--- DATASET ENTRIES Enclosed Below ---

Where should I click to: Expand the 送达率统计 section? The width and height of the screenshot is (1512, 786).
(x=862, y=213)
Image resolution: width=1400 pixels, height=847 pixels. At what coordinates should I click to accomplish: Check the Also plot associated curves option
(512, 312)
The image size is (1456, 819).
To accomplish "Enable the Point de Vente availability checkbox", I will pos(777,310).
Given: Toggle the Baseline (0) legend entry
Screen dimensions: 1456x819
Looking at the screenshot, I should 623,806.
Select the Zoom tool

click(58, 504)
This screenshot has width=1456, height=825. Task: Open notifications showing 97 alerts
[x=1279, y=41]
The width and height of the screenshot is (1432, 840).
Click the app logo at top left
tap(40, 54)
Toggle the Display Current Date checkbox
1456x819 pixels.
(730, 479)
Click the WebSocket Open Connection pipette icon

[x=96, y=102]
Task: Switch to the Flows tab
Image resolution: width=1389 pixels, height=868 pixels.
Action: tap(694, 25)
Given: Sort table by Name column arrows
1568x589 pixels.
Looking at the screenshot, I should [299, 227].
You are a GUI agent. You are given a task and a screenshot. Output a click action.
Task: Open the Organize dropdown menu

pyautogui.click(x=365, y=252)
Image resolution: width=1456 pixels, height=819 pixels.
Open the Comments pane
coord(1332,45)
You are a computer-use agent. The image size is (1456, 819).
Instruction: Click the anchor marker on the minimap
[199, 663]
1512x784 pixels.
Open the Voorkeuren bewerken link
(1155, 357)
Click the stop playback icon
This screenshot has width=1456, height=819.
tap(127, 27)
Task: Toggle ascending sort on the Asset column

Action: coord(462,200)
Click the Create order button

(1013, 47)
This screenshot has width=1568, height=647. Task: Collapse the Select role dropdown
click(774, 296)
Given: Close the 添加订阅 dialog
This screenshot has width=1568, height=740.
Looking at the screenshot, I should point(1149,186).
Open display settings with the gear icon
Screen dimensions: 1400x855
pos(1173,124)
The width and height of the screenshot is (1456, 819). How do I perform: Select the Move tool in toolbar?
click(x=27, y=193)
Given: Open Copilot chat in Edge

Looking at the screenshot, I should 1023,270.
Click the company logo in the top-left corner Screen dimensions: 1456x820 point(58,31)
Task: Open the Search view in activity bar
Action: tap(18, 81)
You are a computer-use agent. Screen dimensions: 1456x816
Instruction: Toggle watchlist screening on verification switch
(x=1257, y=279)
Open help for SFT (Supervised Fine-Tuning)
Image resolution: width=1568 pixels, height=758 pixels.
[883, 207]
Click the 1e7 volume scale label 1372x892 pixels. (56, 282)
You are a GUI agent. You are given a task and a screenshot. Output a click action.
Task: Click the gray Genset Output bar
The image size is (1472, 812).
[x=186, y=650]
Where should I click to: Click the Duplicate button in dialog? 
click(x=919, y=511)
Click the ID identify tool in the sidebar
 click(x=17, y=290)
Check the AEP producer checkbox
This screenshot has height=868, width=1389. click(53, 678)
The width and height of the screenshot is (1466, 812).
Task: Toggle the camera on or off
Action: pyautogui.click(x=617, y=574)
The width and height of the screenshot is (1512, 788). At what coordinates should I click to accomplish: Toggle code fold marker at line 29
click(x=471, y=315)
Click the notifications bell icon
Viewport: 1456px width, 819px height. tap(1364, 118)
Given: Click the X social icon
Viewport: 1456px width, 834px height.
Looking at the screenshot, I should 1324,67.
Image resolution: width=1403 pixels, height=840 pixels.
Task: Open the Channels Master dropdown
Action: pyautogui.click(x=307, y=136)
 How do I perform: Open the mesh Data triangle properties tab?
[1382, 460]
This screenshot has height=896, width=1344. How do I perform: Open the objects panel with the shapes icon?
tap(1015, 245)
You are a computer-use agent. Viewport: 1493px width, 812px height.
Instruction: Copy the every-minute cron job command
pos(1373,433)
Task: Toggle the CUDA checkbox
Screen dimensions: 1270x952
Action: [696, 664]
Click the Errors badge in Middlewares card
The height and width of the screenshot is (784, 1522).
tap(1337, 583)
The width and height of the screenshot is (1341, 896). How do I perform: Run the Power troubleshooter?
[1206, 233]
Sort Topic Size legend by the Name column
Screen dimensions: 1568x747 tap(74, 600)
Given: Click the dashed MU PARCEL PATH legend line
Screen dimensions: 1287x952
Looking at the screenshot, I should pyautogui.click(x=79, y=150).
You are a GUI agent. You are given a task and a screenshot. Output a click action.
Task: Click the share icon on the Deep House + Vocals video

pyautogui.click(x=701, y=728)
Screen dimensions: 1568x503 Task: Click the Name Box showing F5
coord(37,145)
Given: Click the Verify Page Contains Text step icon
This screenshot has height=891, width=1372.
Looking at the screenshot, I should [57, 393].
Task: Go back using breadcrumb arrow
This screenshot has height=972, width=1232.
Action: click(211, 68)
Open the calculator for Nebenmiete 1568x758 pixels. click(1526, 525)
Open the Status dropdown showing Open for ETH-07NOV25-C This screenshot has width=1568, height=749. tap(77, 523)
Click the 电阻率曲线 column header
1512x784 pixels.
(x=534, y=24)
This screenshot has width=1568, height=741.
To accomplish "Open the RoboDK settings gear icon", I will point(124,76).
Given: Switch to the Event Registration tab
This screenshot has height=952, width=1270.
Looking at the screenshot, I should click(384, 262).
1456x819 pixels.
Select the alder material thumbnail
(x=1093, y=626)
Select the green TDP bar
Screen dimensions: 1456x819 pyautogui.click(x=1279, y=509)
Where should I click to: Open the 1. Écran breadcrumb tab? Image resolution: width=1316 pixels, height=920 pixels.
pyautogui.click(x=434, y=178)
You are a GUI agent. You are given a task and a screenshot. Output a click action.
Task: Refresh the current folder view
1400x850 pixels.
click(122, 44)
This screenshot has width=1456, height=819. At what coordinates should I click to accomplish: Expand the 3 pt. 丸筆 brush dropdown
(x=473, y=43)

--- End of Enclosed DATASET ENTRIES ---

TO DO
Exact copies of every record above are required.

ANSWER BOX
Where should I click to: Expand the 送达率统计 section? The width and height of the screenshot is (1512, 786).
(x=862, y=213)
Image resolution: width=1400 pixels, height=847 pixels. At what coordinates should I click to accomplish: Check the Also plot associated curves option
(512, 312)
The image size is (1456, 819).
To accomplish "Enable the Point de Vente availability checkbox", I will pos(777,310).
Given: Toggle the Baseline (0) legend entry
Screen dimensions: 1456x819
Looking at the screenshot, I should 623,806.
Select the Zoom tool

click(58, 504)
This screenshot has width=1456, height=825. Task: Open notifications showing 97 alerts
[x=1279, y=41]
The width and height of the screenshot is (1432, 840).
Click the app logo at top left
tap(40, 54)
Toggle the Display Current Date checkbox
1456x819 pixels.
(730, 479)
Click the WebSocket Open Connection pipette icon

[x=96, y=102]
Task: Switch to the Flows tab
Image resolution: width=1389 pixels, height=868 pixels.
Action: tap(694, 25)
Given: Sort table by Name column arrows
1568x589 pixels.
Looking at the screenshot, I should [299, 227].
You are a GUI agent. You are given a task and a screenshot. Output a click action.
Task: Open the Organize dropdown menu

pyautogui.click(x=365, y=252)
Image resolution: width=1456 pixels, height=819 pixels.
Open the Comments pane
coord(1332,45)
You are a computer-use agent. The image size is (1456, 819).
Instruction: Click the anchor marker on the minimap
[199, 663]
1512x784 pixels.
Open the Voorkeuren bewerken link
(1155, 357)
Click the stop playback icon
This screenshot has width=1456, height=819.
tap(127, 27)
Task: Toggle ascending sort on the Asset column

Action: coord(462,200)
Click the Create order button

(1013, 47)
This screenshot has width=1568, height=647. Task: Collapse the Select role dropdown
click(774, 296)
Given: Close the 添加订阅 dialog
This screenshot has width=1568, height=740.
Looking at the screenshot, I should point(1149,186).
Open display settings with the gear icon
Screen dimensions: 1400x855
pos(1173,124)
The width and height of the screenshot is (1456, 819). How do I perform: Select the Move tool in toolbar?
click(x=27, y=193)
Given: Open Copilot chat in Edge

Looking at the screenshot, I should 1023,270.
Click the company logo in the top-left corner Screen dimensions: 1456x820 point(58,31)
Task: Open the Search view in activity bar
Action: tap(18, 81)
You are a computer-use agent. Screen dimensions: 1456x816
Instruction: Toggle watchlist screening on verification switch
(x=1257, y=279)
Open help for SFT (Supervised Fine-Tuning)
Image resolution: width=1568 pixels, height=758 pixels.
[883, 207]
Click the 1e7 volume scale label 1372x892 pixels. (56, 282)
You are a GUI agent. You are given a task and a screenshot. Output a click action.
Task: Click the gray Genset Output bar
The image size is (1472, 812).
[x=186, y=650]
Where should I click to: Click the Duplicate button in dialog? 
click(x=919, y=511)
Click the ID identify tool in the sidebar
 click(x=17, y=290)
Check the AEP producer checkbox
This screenshot has height=868, width=1389. click(53, 678)
The width and height of the screenshot is (1466, 812).
Task: Toggle the camera on or off
Action: pyautogui.click(x=617, y=574)
The width and height of the screenshot is (1512, 788). At what coordinates should I click to accomplish: Toggle code fold marker at line 29
click(x=471, y=315)
Click the notifications bell icon
Viewport: 1456px width, 819px height. tap(1364, 118)
Given: Click the X social icon
Viewport: 1456px width, 834px height.
Looking at the screenshot, I should 1324,67.
Image resolution: width=1403 pixels, height=840 pixels.
Task: Open the Channels Master dropdown
Action: pyautogui.click(x=307, y=136)
 How do I perform: Open the mesh Data triangle properties tab?
[1382, 460]
This screenshot has height=896, width=1344. How do I perform: Open the objects panel with the shapes icon?
tap(1015, 245)
You are a computer-use agent. Viewport: 1493px width, 812px height.
Instruction: Copy the every-minute cron job command
pos(1373,433)
Task: Toggle the CUDA checkbox
Screen dimensions: 1270x952
Action: [696, 664]
Click the Errors badge in Middlewares card
The height and width of the screenshot is (784, 1522).
tap(1337, 583)
The width and height of the screenshot is (1341, 896). How do I perform: Run the Power troubleshooter?
[1206, 233]
Sort Topic Size legend by the Name column
Screen dimensions: 1568x747 tap(74, 600)
Given: Click the dashed MU PARCEL PATH legend line
Screen dimensions: 1287x952
Looking at the screenshot, I should pyautogui.click(x=79, y=150).
You are a GUI agent. You are given a task and a screenshot. Output a click action.
Task: Click the share icon on the Deep House + Vocals video

pyautogui.click(x=701, y=728)
Screen dimensions: 1568x503 Task: Click the Name Box showing F5
coord(37,145)
Given: Click the Verify Page Contains Text step icon
This screenshot has height=891, width=1372.
Looking at the screenshot, I should [57, 393].
Task: Go back using breadcrumb arrow
This screenshot has height=972, width=1232.
Action: click(211, 68)
Open the calculator for Nebenmiete 1568x758 pixels. click(1526, 525)
Open the Status dropdown showing Open for ETH-07NOV25-C This screenshot has width=1568, height=749. tap(77, 523)
Click the 电阻率曲线 column header
1512x784 pixels.
(x=534, y=24)
This screenshot has width=1568, height=741.
To accomplish "Open the RoboDK settings gear icon", I will point(124,76).
Given: Switch to the Event Registration tab
This screenshot has height=952, width=1270.
Looking at the screenshot, I should click(384, 262).
1456x819 pixels.
Select the alder material thumbnail
(x=1093, y=626)
Select the green TDP bar
Screen dimensions: 1456x819 pyautogui.click(x=1279, y=509)
Where should I click to: Open the 1. Écran breadcrumb tab? Image resolution: width=1316 pixels, height=920 pixels.
pyautogui.click(x=434, y=178)
You are a GUI agent. You are given a task and a screenshot. Output a click action.
Task: Refresh the current folder view
1400x850 pixels.
click(122, 44)
This screenshot has width=1456, height=819. At what coordinates should I click to accomplish: Expand the 3 pt. 丸筆 brush dropdown
(x=473, y=43)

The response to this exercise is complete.